• _WHAT NEEDS TO BE DONE_: Extract each line of the data below that contains the string "quick".

• _DATA RECORDS_:
--- START ---

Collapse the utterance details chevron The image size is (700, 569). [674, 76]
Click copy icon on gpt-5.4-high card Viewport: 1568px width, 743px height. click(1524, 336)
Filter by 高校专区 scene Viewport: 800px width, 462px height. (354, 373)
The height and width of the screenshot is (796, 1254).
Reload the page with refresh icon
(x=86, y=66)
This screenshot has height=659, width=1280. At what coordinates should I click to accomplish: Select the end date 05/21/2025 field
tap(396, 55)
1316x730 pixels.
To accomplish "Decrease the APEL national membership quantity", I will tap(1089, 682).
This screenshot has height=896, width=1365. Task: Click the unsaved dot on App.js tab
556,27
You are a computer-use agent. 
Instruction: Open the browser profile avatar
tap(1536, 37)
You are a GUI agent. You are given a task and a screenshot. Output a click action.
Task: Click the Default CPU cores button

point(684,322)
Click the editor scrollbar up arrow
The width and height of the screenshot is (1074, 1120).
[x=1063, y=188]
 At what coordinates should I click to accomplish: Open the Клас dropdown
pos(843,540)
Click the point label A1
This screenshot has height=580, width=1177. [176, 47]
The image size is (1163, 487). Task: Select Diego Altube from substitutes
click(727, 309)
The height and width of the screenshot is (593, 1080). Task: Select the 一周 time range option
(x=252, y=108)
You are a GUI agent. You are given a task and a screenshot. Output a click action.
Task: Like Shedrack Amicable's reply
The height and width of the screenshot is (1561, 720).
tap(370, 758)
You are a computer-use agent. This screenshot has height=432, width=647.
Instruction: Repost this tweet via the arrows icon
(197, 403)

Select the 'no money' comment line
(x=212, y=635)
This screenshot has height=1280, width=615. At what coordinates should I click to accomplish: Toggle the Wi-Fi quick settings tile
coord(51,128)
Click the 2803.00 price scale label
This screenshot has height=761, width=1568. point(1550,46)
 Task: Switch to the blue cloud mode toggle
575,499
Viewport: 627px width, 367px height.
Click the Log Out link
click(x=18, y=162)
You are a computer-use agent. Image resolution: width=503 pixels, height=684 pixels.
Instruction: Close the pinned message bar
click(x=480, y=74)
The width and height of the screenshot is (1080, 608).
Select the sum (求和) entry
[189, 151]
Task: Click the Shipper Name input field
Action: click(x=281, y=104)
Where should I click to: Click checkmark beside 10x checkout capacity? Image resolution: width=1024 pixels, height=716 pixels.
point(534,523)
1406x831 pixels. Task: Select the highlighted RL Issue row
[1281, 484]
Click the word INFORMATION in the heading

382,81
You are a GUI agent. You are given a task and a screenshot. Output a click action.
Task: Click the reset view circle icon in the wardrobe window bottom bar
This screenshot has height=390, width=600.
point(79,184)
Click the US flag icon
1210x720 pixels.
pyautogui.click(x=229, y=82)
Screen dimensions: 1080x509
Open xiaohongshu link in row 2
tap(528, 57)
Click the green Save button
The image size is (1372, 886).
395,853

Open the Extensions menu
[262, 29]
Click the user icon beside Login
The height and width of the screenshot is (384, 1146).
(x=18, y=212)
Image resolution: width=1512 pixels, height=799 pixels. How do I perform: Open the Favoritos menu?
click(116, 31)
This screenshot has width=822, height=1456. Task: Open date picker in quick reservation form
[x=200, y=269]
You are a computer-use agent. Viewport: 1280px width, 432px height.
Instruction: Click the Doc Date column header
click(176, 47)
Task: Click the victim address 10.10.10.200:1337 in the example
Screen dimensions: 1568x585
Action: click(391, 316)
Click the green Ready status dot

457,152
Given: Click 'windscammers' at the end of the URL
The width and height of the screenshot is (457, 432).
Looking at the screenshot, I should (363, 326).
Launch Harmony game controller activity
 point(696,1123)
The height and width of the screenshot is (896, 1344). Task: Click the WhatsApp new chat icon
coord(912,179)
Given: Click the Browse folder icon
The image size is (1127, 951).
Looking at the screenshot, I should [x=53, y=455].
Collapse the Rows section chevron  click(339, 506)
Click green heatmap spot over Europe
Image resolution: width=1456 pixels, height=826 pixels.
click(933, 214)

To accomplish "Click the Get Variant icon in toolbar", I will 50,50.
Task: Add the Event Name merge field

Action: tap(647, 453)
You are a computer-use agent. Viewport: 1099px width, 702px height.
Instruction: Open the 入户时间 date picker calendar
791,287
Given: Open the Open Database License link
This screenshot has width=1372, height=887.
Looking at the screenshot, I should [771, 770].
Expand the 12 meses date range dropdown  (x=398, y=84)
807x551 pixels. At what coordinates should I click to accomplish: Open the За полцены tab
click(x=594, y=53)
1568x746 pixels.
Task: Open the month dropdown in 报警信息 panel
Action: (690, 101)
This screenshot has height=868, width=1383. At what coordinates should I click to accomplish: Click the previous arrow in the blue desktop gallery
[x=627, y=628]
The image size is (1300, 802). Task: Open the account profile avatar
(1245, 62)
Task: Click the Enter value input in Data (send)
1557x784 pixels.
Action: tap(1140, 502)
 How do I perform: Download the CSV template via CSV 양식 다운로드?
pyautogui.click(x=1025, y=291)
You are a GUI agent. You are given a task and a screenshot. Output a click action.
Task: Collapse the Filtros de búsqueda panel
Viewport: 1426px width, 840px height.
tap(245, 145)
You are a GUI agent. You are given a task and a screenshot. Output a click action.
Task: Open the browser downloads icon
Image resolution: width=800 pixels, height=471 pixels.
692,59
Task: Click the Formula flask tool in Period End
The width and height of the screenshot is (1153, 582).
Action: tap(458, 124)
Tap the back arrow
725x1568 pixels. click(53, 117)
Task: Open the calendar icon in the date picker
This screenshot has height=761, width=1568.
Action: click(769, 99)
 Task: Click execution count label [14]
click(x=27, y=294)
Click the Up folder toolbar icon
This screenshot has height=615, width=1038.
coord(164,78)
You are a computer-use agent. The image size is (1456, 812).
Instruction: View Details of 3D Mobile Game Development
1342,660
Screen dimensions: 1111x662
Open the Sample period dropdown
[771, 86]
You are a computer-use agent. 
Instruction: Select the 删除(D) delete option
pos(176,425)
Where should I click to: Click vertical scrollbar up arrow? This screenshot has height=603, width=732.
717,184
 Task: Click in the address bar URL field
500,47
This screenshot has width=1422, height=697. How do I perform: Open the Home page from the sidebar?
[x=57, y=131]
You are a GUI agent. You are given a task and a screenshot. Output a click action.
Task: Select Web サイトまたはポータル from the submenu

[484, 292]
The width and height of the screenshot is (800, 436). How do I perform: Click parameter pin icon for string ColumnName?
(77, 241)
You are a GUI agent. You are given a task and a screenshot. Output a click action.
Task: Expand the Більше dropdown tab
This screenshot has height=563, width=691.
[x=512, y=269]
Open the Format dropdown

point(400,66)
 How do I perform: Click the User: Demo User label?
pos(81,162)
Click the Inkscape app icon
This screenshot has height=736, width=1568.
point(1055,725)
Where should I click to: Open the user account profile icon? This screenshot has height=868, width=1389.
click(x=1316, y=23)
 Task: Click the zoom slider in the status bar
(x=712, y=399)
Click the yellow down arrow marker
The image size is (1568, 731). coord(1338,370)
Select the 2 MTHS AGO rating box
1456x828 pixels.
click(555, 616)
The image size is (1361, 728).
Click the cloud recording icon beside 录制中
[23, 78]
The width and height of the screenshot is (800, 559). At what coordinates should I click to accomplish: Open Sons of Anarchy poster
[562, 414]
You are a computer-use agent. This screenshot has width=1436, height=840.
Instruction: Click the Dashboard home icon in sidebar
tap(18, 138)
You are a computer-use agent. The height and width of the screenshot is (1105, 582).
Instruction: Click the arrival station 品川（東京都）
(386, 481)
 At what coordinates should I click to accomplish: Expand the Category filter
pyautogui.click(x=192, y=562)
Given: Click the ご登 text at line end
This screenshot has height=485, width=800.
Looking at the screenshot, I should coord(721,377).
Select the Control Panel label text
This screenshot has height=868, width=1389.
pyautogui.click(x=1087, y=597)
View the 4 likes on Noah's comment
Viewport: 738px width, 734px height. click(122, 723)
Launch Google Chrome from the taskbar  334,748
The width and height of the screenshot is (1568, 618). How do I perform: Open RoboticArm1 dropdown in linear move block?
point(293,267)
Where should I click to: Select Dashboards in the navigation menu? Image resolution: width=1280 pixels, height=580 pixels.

--- END ---

• _CORRECT RESULT_:
This screenshot has height=1280, width=615. At what coordinates should I click to accomplish: Toggle the Wi-Fi quick settings tile
This screenshot has width=822, height=1456. Task: Open date picker in quick reservation form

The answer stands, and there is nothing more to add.